If you have ever shot video on your iPhone, you know how hard it is to pull off smooth filming in general, but when you are trying to film something that is in motion across uneven ground or when trying to navigate around obstacles, it really makes it that much more difficult.
When the masters of Hollywood films want to shoot smooth footage, they rely on a camera stabilizing mount for motion picture cameras. This device isolates the movement of the camera from the operator even when moving over an uneven surface, giving the film a steady, even motion.
The original device that revolutionized the film industry was the Steadicam. Now, with the introduction of Steadicam Smoothee for iPhone 4, Tiffen has produced a product that can give the same movement isolation for your iPhone and allow you to give your videos that same steady, even motion.
The Steadicam Smoothee is small and comes in two pieces. The first is the main unit which contains a gimbal handle which is allowed to rotate through several directional planes. It has a curved, weighted, counterbalanced frame that works to keep the unit balanced. On the handle area are two screws that allow you to adjust the unit into a level position. The second part is the mount, a hard plastic unit that holds the camera. The unit that I have holds the iPhone 3Gs and iPhone 4/4S. There are other mounts that hold FLIP MinoHD, iPod Touch, and GoPro Hero.
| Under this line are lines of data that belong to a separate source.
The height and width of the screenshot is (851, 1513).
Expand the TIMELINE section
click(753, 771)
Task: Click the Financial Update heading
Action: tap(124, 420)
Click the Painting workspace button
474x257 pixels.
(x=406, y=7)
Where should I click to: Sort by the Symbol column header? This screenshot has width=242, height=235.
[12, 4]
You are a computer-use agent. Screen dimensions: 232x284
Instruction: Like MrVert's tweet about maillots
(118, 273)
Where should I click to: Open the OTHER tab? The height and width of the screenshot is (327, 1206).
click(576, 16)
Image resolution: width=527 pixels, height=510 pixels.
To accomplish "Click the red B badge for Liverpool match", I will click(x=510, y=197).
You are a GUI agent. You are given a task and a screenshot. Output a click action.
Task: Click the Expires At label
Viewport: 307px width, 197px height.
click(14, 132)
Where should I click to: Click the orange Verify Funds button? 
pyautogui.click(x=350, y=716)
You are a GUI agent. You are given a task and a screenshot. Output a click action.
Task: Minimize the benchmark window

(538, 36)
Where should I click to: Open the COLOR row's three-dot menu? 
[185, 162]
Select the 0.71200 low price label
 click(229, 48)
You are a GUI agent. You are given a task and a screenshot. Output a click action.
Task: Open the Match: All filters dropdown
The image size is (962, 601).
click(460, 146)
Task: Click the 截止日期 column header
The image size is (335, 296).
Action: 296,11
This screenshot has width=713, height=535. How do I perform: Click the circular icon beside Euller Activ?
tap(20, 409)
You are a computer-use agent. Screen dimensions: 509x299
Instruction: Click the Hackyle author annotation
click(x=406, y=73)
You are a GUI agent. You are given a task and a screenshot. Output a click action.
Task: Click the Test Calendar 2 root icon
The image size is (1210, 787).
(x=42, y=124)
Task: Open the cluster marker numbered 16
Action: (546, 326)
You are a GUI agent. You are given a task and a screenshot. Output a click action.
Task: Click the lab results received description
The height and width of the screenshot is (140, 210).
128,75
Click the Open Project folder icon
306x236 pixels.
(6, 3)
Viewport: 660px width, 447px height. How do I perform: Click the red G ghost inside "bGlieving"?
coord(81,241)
The company is in the process of making mounts for other similar devices. The mount also has a universal screw on the bottom that can be mounted to a tripod or monopod. The quick release mount on the Steadicam Smoothee lets you swap between them easily.
Once you put the iPhone in the bracket and mount it on the unit, the first thing is to balance it. There are two screws – one that balances to the left and right, and one that balances front to back. The goal is to try to get the camera as level as possible.
Once you get everything in balance, you have to get the hang of working with the sway – the floating movement that the Steadicam wants to do as you move. There are several ways to try to do this. The one that seemed to work best for me is a light touch of the thumb and index finger to the gimbal handle.